In its considerations for software engineers, VMware chose to work with open source alternatives, which touches on why VMware chose Hugging Face as a partner. Hugging Face provides a community for AI/ML projects with a deep focus on open source.
Together, Hugging Face and VMware announced SafeCoder, a coding assistant based upon StarCoder, which they developed with VMware and ServiceNow through an open source project called Big Code, which focuses on responsible training of large language models for coding applications.
SafeCoder, designed for the enterprise, is built with security and privacy as a first priority. It works on VMware infrastructure, whether on-premise in the cloud or hybrid. It also works with “open source projects like Ray and Kubeflow to deploy AI services adjacent to their private datasets.”
The VMware team talked more about responsibility than any tech conference I’ve attended. But it makes sense considering how proprietary models pose legal and compliance issues.

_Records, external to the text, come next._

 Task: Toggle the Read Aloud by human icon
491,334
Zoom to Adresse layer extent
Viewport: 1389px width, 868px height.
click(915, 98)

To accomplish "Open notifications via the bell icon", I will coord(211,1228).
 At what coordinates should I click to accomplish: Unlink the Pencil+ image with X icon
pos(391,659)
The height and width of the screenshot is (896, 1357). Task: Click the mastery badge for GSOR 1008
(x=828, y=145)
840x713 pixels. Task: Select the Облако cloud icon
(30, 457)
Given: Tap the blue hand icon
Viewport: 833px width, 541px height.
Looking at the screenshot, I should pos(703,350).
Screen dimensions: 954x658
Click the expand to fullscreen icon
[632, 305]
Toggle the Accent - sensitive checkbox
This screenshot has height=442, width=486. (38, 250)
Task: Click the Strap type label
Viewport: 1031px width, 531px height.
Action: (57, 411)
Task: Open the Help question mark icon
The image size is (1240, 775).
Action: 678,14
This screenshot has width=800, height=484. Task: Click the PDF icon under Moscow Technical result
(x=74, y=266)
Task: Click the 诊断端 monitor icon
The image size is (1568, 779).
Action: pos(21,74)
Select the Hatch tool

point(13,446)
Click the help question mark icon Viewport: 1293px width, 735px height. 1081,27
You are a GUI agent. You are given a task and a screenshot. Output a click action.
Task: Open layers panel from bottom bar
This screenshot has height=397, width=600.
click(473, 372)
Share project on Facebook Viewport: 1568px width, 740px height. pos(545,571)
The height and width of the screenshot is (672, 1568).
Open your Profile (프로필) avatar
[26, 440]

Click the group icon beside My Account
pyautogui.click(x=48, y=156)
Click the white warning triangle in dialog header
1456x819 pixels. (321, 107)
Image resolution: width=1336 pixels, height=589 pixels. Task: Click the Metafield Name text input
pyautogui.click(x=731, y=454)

“For VMware, our source code is our business,” said Chris Wolf, vice president of VMware AI Labs. “And it’s very important for us to make sure that we’re maintaining privacy and control of that data because that’s our business.”
VMware tuned SafeCoder against its private source code. They looked at the code from their top-performing software engineers and their code commits, which they used as the dataset in the model. It gave them a quality code base for a new model, resulting in automation they could do in their style.
In a pilot, 80 VMware software engineers used SafeCoder, and more than 90 percent want to continue using it, Wolf said. Taking an open source route means more control over the direction of software development as they are not beholden to proprietary technology.